A total compilation of 200 APIs has enabled banks and other financial institutions to onboard customers in minutes and 2.5B of such verifications have been completed. The country realized the Unified Payments Interface as India Stack’s payments layer, a home-grown, mobile-based payment system without a parallel anywhere else. It can tightly bind money custodians, payment switches, and front-end applications, making fast and intermediary-free money transfers possible for every Indian citizen and institution. 

The transformation has been spectacular and empowering, particularly for small businesses, reimagining how they handle customer payments. Notably, a tweet by NPCI CEO, Dilip Asbe, called out the positive shift, observing that today, a street vendor in India can accept credit money and be part of the credit ecosystem using UPI.

In 2020, a little after independent India turned a septuagenarian, it realized the data layer of India Stack through the Open Credit Enablement Network (OCEN), launched at the Global FinTech Festival that year. 

As a common set of standards and APIs that enables digital handshakes between lenders, businesses, and marketplaces, it seeks to expand the credit delivery channels and embed them into the daily experience of every Indian, replacing the overly bureaucratic and archaic approaches to conventional credit underwriting that often drives MSMEs into the exploitative arms of informal loan sharks. Indeed, Nandan Nilekani, the eminent visionary at OCEN’s launch, was almost prophetic – “India needs to go that extra mile in offering credit to the most deserving, small businesses and individuals.”

This year, with the long pending Digital Personal Data Protection bill becoming an act, India has taken a resolute step in the right direction. Upholding the right of Indian citizens over their personal information and establishing a system of its consent-based usage, the act only solidifies the proposition of OCEN to ensure reliable underwriting of credit and its fast disbursement. Indeed, open credit enablement as an idea is designed to be an agency of India’s credit underserved like the MSMEs and is intended to bring India’s next 500 million into the warm folds of financial inclusion where hopes can thrive, and aspirations can shore. 

But is it a forlorn concussion? Apparently not! Because from Aadhar, UPI to OCEN, India Stack has acted as a catalyst, merely setting the foundation necessary to bridge India’s enormous credit gap that has remained unaddressed for nearly six decades, engulfing dreams and ambitions of communities together at times.

While the past cannot be changed, the upcoming chapter in India’s financial inclusion running over the next 25 years will be what we make it out to be, and fintech will have a rather definitive role to play.
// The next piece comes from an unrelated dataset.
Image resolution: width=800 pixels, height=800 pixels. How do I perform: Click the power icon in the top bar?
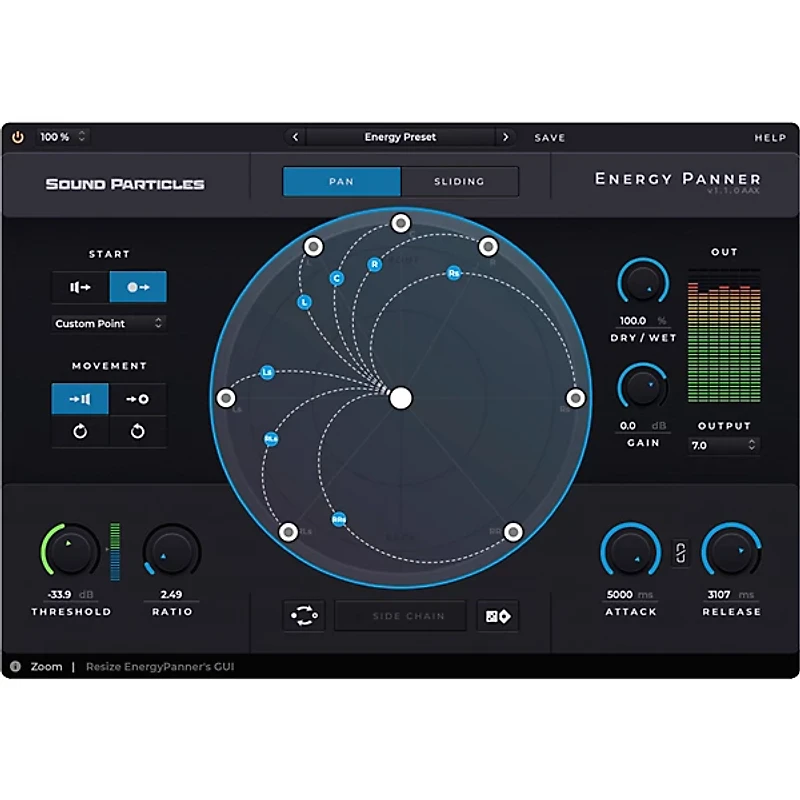17,137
As the die is cast on what Bharath should look like at 100 for its citizens and businesses, it is the moral responsibility of the Indian fintech community to no longer restrict its role as the provider of finance automation or user experience. 

Instead, it needs to be the custodian of financial well-being and the thread connecting India’s financial institutions with those standing at the end of the line. Its transformed accountability demands not only sustained technology innovation and product designs like always but also to be a conduit for financial literacy and policy inputs for the regulators, ensuring that the deserving, regardless of their socio-economic status, have adequate access to credit.

While this is a tall order, the industry peers are more than ready to deliver on the objectives. As an equal and empowered stakeholder alongside India’s financial institutions, the country’s fintech community is prepared to be kinetic, bringing the best of its capability and bearing upon the financial inclusion mandate, drawing a rightful resolution to the nation’s long-standing credit access dilemma.

Sabyasachi Goswami is the CEO at Perfios. Views expressed are the author’s own.